Provincia Claretiana Colombia Venezuela

Los Misioneros Claretianos llegaron a Colombia por Quibdó, en 1909 y fueron extendiendo su apostolado bienhechor desde el Chocó. A lo largo de ya casi 105 en itinerancia evangelizadora, han recorrido toda la geografía patria y han estado radicados en medio centenar de lugares.

Uno de sus principales apostolados fue el de las misiones populares, que los acercaron mucho a la vida y problemas cotidianos de la gente del común. Actualmente los Misioneros Claretianos están esparcidos en unas 30 comunidades de 15 ciudades o poblaciones, con estilos de apostolado muy diversos, bajo el común denominador de ir a “lo más urgente, oportuno y eficaz”. En Bogotá están desde 1912; en Medellín desde 1925 y en Cali desde 1951.

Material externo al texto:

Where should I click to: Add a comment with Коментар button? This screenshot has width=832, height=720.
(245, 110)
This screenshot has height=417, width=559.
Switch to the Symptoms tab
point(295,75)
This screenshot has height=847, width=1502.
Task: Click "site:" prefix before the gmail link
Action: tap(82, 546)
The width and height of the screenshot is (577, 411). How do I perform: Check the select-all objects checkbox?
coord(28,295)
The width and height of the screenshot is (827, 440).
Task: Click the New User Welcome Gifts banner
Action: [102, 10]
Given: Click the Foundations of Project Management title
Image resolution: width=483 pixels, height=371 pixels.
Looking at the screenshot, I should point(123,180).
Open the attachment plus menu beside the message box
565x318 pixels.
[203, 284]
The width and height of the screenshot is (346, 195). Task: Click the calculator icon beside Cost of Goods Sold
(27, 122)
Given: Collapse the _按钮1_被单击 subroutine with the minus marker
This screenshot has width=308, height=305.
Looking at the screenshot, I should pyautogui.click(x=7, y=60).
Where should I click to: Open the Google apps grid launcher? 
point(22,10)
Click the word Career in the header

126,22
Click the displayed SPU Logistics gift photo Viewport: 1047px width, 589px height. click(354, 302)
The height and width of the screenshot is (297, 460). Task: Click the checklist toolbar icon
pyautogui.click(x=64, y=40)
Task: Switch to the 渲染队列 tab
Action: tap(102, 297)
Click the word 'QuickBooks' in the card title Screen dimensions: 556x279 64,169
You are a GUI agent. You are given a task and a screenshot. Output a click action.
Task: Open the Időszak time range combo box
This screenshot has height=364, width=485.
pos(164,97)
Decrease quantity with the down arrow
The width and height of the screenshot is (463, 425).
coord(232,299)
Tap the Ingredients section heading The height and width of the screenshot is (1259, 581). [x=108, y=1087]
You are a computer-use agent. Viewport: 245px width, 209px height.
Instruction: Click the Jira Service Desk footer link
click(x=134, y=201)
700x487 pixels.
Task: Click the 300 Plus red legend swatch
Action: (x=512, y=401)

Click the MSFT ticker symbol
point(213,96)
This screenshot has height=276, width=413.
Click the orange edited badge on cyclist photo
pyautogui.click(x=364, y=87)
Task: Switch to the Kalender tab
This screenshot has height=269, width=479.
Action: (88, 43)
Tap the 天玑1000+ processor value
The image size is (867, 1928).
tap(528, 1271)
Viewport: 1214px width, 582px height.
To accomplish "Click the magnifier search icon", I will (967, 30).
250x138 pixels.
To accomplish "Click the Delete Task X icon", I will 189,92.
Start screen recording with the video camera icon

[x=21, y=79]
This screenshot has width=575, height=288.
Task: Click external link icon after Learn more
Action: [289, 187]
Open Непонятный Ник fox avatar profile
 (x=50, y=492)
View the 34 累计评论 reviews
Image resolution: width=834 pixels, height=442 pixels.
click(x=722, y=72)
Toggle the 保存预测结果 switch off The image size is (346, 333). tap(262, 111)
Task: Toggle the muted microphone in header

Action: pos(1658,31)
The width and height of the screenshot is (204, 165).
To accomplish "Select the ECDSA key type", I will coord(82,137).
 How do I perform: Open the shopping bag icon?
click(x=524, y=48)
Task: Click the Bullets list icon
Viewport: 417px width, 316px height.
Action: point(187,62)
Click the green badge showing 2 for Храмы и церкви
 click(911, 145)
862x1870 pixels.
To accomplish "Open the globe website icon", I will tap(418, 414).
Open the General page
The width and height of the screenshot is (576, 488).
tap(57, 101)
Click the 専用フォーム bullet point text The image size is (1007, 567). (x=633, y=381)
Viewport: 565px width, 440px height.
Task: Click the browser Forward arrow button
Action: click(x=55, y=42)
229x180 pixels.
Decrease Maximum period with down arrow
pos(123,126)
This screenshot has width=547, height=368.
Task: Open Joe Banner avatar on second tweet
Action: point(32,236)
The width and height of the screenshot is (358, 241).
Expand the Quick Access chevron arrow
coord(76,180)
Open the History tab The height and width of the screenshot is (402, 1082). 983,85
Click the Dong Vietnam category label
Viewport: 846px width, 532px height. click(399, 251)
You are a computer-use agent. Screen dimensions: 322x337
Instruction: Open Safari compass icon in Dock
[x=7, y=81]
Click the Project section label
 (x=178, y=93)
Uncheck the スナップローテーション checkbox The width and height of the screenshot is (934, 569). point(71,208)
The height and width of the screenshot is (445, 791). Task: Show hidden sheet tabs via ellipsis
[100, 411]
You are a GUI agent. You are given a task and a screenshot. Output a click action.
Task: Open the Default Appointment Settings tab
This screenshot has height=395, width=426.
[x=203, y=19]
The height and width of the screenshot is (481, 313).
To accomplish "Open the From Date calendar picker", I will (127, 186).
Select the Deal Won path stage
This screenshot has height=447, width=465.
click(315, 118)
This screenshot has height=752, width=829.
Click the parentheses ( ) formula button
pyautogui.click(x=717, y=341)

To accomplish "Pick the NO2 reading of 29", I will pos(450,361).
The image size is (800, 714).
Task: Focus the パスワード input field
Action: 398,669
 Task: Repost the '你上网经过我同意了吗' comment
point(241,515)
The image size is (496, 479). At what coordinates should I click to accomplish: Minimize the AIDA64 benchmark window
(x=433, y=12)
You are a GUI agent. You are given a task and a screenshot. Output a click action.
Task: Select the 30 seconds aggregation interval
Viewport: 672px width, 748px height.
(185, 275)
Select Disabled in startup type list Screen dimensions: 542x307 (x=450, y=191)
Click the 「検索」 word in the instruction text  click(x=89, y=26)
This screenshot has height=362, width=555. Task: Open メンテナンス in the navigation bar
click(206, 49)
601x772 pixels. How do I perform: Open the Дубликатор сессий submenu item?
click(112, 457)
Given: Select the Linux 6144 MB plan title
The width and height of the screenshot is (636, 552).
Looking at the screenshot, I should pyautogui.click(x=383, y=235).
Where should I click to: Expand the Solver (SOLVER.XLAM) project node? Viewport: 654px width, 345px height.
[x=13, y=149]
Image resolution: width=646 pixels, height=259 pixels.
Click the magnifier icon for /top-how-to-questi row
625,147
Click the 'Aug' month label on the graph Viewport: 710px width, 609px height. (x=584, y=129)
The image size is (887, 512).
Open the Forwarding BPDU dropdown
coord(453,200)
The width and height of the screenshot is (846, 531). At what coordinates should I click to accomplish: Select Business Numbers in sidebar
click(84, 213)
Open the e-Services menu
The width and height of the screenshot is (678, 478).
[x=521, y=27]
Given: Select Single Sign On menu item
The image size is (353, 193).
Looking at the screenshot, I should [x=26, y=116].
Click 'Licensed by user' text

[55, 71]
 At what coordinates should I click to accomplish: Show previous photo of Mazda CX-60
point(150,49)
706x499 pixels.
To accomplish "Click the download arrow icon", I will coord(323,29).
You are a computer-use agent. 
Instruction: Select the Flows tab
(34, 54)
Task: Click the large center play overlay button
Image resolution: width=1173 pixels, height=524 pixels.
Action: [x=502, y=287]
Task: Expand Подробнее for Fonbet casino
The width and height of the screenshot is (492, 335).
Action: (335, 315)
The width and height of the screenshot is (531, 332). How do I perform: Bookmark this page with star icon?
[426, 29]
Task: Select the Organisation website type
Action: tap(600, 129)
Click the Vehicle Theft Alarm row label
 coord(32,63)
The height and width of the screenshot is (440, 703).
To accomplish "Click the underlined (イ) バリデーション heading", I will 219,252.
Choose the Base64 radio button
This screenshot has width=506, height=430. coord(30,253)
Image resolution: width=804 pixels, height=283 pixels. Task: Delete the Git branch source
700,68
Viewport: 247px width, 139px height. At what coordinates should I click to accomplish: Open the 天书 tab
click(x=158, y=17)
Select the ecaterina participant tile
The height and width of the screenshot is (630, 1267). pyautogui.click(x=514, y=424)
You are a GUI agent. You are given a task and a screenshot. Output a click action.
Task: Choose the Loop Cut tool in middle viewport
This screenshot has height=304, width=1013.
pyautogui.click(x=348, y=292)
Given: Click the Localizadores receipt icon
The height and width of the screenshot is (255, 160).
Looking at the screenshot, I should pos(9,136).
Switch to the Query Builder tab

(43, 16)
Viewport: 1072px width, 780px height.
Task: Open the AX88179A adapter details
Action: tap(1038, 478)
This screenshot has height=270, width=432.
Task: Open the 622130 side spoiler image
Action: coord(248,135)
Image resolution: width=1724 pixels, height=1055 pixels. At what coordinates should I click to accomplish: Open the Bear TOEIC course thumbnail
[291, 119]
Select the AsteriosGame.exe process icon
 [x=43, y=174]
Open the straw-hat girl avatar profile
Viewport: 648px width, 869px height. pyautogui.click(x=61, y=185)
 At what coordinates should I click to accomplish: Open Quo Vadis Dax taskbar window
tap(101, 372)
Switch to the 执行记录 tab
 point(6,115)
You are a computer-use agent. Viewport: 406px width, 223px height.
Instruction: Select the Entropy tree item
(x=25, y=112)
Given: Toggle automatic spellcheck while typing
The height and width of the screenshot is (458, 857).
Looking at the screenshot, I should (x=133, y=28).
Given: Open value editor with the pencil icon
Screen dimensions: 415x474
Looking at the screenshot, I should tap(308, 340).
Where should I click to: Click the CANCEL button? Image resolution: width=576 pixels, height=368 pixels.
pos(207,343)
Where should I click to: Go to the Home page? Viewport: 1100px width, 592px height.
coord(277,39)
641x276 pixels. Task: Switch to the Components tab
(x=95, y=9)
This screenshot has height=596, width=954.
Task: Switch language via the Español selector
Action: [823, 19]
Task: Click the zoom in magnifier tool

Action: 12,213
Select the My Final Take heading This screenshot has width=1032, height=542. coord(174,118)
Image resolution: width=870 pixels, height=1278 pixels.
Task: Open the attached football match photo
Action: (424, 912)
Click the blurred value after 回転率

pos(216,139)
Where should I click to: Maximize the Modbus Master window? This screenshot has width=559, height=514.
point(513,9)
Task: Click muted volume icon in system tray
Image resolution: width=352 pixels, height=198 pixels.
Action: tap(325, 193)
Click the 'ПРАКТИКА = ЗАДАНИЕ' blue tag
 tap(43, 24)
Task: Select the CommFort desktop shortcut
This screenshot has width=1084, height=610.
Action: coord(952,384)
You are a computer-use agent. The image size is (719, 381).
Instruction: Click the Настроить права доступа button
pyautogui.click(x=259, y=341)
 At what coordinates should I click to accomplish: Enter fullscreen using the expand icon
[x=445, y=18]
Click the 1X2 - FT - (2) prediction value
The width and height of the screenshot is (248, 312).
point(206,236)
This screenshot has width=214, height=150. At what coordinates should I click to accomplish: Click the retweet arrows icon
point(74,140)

Obras Claretianas en Colombia y Venezuela

2019

Identidad Claretiana

Un Hijo del Inmaculado Corazón de María
es un hombre que arde en caridad
y que abrasa por donde pasa.
Que desea eficazmente
y procura por todos los medios
encender a todos los hombres en el fuego del divino amor.
Nada le arredra; se goza en las privaciones; aborda los trabajos;
abraza los sacrificios; se complace en las calumnias;
se alegra en los tormentos y dolores que sufre
y se gloría en la cruz de Jesucristo.
No piensa sino cómo seguirá e imitará a Cristo en orar,
en trabajar, en sufrir,
en procurar siempre y únicamente
la mayor gloria de Dios
y la salvación de los hombres.

San Antonio María Claret
Constituciones CMF nº. 9

Misioneros Claretianos - 100 años en el Chocó: Evangelio y Compromiso

2019

Rasgos Carismáticos de un Misionero

¡SOMOS MISIONEROS!

La Misión pertenece a nuestra identidad más profunda. Hemos recibido del Espíritu un carisma que nos configura con Jesús y nos asemeja a los apóstoles, en comunión de vida, entregados por entero al Padre y al Reino (cf. CC 3-4). Hace ciento cincuenta años, en 1865, nuestra comunidad claretiana vivió una gran alegría: la Iglesia aprobaba nuestras Constituciones y reconocía con gozo que nuestra Congregación de Misioneros es un don del Espíritu. Hoy también, con gran alegría, proclamamos agradecidos, como María, la grandeza del Señor.

 

MISIONEROS ‘CON ESPÍRITU’

Hemos sido agraciados con una espiritualidad peculiar, heredada de san Antonio María Claret y nuestra rica tradición. Como Hijos del Inmaculado Corazón de María, estamos llamados a ser hombres abiertos al Espíritu, conducidos por Él y siempre dóciles a sus mociones: hombres que arden en caridad.

 

OYENTES Y SERVIDORES DE LA PALABRA DE DIOS

Nuestra herencia carismática nos define como “oyentes y servidores de la Palabra”.Somos en la Iglesia y en la sociedad la resonancia de Claret (cf. Aut 686), apasionado ministro del Evangelio a tiempo y a destiempo a través de todos los medios de los que disponía. Como Hijos de su Corazón, queremos, como María, acoger la Palabra, meditarla en nuestro corazón y proclamarla con pasión.

 

MISIONEROS EN COMUNIDAD

Como testigos y mensajeros de la alegría del Evangelio en comunidad apostólica, nos esforzamos por conocer juntos las periferias humanas que más nos interpelan en cada lugar y por estimular una disposición de salida misionera.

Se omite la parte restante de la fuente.